それでもやはり太極拳が諦めきれず舞い戻ったのですが、一般の太極拳の授業では満足できず、もっと深く学べる老師を探して教えを乞おうと思ったのですが、やはり武術性という受け入れ難いハードルにぶつかり、断念していました。

誠に自分勝手な話です。

何かを本気で学ぼうと思ったら、選り好みしては学べません。

それは、中国に太極拳留学した初期の頃から老師に注意されていました。

--

「太極拳を学びたいなら、まず中国語を習得しなさい」

「そして、中国人を理解しなさい」

「更には、中国という国、習慣、思想、歴史、この全てを理解しなければならない」

「それができなければ、真髄どころか、肉も学べない」

「つまり、『皮毛都学不会』、体毛一本、皮一枚も習得することはできない、ということだ」

--

です。

大変厳しいお言葉でしたが、この厳しい言葉があったからこそ、私は心を裸にして太極拳を学ぼうという決心がつきました。

それでも、どうしても受け入れられなかったのが、この太極拳の「武術性」です。

この武術性を言葉で説明すると大きな誤解を招きやすいので、ここでは語りませんが、私の実体験として、以下のことが挙げられます。

(一)形だけを真似する太極拳では、体を壊してしまった。

(二)真の健康を求めようとしたが、誘惑に負ける自堕落な自分のせいで中途半端に終わってしまった。
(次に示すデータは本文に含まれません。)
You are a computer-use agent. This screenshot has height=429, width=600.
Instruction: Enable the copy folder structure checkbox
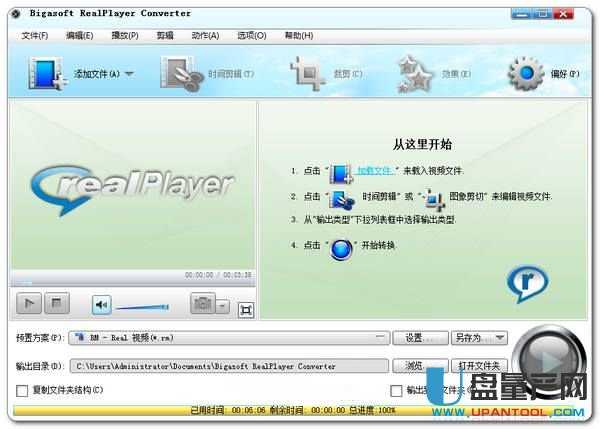[22, 390]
(三)上達すればするほど、太極拳が解からなくなって、どんどん自信がなくなり、空虚な心になってしまった。

上記の三点が、最も苦しかった点です。

これは、武道という本道を歩んでいなかった私の心構えの結果です。

もう一度述べますが、太極拳は武術です。

相手を想定し、己の弱さに打ち勝つ術です。

そして、最終境地を「不殺」、つまり「天人合一」とし、自然と共に“生きる”という、私達にとって身近な人生観と繋がります。

もう少し解かりやすい言葉で表現すると、

「生死解決」

ということです。

私達が生きていく為には、命を食べなければなりません。

誰も死にたくはありません、殺したくはありません、しかし食べたり、食べられたりしなければ、命は存在できません。

生と死は一体であり、陰と陽、表と裏、です。

そして、循環の中で一つになります。

武術性、たたかう、ということも、命の真の姿の一面であると知ることができます。

これを理解できれば、おのずと「謙虚な心」と、「敬いの心」が生じてきます。

それは、命というものに対しての「畏敬の念」です。

「先人が遺してくれた素晴らしい心身の鍛錬方法を、真摯に学ばせていただく」

この心構えが、太極拳の習得にあたっての一番大切なことになります。

武術性が受け入れられなくても構いません。

ただ、「この健康効果は、命を懸けて武道という道を歩まれた多くの先人が遺してくれた、真の鍛練方法の恩恵である」ということを知る必要はあります。

ちょっと難しいお話でしたが、もし将来、太極拳を学ぶにあたって壁にぶつかった時、このことを思い出してみると、せっかく積んできた練習を無駄にせず、次の段階に進める糸口が見つけられるかもしれません。